Jamaica must prepare for the possible legalization of cannabis at the federal level in the United States, and opportunities in other major markets in the coming years, according to Flynn.
“We’ve seen the rescheduling and reclassification of cannabis by the United Nations (UN) and [movement] by the United States government, and those things give us the impression that, potentially, in another couple years, we could have cannabis legalized at the federal level in the United States.
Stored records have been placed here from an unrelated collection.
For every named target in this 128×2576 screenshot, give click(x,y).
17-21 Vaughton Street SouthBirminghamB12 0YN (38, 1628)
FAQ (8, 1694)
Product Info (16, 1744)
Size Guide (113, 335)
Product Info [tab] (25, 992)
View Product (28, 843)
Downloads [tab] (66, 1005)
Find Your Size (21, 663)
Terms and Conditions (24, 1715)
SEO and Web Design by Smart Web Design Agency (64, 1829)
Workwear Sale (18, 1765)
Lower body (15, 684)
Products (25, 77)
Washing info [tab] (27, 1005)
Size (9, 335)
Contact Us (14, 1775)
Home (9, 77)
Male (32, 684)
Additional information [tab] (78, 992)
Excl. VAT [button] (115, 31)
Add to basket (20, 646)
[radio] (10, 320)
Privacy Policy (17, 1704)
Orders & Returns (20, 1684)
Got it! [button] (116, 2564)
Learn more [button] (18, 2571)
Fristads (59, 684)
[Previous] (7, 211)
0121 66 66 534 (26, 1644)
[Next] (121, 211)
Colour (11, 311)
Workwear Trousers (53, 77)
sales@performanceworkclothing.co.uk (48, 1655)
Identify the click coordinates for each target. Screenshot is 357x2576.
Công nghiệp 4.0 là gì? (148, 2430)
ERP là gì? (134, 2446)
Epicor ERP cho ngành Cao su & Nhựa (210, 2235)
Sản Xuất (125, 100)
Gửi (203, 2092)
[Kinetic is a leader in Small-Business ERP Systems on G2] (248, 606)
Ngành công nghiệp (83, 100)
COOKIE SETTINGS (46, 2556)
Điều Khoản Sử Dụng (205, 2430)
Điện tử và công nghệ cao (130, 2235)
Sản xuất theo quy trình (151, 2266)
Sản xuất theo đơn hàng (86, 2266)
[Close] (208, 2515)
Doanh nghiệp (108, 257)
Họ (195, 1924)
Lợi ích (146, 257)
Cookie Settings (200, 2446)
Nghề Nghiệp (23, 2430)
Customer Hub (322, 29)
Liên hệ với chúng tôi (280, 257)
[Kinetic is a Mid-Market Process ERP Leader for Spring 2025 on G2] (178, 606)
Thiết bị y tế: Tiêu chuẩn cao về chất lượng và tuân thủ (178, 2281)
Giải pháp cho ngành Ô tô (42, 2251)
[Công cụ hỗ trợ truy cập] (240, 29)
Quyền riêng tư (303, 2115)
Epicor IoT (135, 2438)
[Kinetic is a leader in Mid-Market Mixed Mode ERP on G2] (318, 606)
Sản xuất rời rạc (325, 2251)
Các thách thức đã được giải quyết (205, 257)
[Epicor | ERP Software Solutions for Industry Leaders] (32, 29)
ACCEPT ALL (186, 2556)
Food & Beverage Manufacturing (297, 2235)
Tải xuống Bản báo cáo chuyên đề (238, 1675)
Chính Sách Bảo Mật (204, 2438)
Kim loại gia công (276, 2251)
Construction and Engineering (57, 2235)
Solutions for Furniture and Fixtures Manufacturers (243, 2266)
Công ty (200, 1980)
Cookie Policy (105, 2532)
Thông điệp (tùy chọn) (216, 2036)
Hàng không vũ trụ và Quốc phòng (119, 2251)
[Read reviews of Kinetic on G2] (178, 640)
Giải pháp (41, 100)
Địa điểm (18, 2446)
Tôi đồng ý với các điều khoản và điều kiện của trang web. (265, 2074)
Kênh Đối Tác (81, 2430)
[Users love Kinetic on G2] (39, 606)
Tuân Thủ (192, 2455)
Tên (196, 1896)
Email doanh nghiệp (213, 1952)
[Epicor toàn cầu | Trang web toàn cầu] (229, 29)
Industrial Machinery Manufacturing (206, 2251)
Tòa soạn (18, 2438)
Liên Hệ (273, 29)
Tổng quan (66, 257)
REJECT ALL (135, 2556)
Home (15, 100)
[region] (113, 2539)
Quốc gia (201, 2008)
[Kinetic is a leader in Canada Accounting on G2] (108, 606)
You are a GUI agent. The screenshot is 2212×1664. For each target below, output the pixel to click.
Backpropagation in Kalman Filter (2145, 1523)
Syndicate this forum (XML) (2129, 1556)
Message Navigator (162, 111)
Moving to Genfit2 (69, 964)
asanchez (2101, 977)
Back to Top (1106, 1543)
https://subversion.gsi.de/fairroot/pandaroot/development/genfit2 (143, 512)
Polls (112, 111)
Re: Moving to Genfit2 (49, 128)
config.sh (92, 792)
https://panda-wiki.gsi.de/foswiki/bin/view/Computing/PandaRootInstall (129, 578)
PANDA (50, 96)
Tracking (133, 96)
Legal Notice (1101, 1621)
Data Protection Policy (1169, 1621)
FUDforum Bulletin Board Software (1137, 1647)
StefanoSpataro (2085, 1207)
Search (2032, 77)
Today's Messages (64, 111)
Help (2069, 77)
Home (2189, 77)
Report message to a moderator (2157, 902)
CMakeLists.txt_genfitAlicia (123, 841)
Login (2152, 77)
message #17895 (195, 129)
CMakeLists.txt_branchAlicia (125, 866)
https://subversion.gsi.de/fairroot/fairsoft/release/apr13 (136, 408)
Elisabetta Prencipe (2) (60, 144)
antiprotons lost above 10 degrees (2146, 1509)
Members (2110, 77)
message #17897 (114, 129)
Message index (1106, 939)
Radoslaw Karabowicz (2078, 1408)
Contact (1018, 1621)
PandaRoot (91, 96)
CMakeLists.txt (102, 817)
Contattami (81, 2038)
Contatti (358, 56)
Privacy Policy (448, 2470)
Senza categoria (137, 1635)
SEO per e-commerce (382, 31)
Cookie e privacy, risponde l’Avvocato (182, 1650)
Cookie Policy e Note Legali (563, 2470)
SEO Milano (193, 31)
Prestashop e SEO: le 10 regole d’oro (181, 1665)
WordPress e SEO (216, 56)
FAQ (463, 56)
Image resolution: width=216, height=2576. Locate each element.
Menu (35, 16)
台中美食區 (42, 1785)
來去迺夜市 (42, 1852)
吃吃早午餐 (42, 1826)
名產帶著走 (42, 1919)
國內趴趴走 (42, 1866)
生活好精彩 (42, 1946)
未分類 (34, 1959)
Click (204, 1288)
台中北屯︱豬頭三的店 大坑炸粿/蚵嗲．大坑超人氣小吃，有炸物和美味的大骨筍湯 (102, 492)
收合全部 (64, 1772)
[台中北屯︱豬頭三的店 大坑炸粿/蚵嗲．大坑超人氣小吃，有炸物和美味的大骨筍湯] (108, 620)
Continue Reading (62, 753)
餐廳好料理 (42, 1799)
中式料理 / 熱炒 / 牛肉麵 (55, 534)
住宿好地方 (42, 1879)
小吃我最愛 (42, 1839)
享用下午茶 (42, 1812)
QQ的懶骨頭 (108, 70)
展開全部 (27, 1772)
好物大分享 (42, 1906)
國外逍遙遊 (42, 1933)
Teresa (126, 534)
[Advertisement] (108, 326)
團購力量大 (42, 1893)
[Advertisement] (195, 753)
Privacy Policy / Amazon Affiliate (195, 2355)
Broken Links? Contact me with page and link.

When that happens, that completely opens the global free trade for cannabis,” Flynn told attendees after accepting his appointment. “I think the questions we have to ask ourselves are, when that happens, where will Jamaica be? And, going forward, what role will Jamaica play? How will we take our piece of the pie?”
Flynn said that the Cannabis Licensing Authority must be a regulator that is efficient and seeks to create an environment that promotes greater commercial activity.
“I believe in authentic and strong stakeholder relationships and I believe that going forward, there needs to be a strong collaborative effort between the Authority and the licensees,” he added.
Companies that invested in Jamaica have, over the past year, acknowledged concerns about regulatory delays there, and about the overall uncertainty in the international cannabis industry. Last summer, major players in the global cannabis industry, such as Canadian cannabis company Aphria, divested from Jamaica. Another Canadian cannabis company, The Green Organic Dutchman, which partnered with Epican Medicinals in Jamaica, also divested, citing in its financial statements last March that market conditions on the island had forced the company to revise its near-term and long-term growth forecasts and to forgo the expansion of its proposed cultivation activities for export in Jamaica in order to focus on its Canadian operations.
The Cannabis Licensing Authority’s Board, which has been approved by the country’s Cabinet of Ministers to serve a three-year term, is working to have the export regulations published by mid-year.
Apart from Flynn, other members of the Board are: Gabrielle Hylton, Shullette Cox, Ava Maxam, André Coore, Delano Seiveright, Samantha Allen, Barrington Thomas, Jacquiline Bisasor-McKenzie, Professor Wayne McLaughlin, Michelle Walker, Cameil Wilson-Clarke, Kamau Janai, and Barbara Blake-Hannah.
The group includes experts in various areas, such as agriculture, business development, marketing, law, and medicine, such as Bisasor-McKenzie, who is currently Jamaica’s Chief Medical Officer, and Walker, who heads the Legal Affairs Unit at its Ministry of Foregin Affairs and Foreign Trade.
The Authority is also expected to announce an appointment to the position of Chief Executive Officer in the coming weeks when the tenure of Lincoln Allen, who has served in the role since 2018, ends. Allen is credited with development of a special cultivation permit that aims to bring hundreds of indigenous and traditional farmers into the country’s budding medical cannabis industry.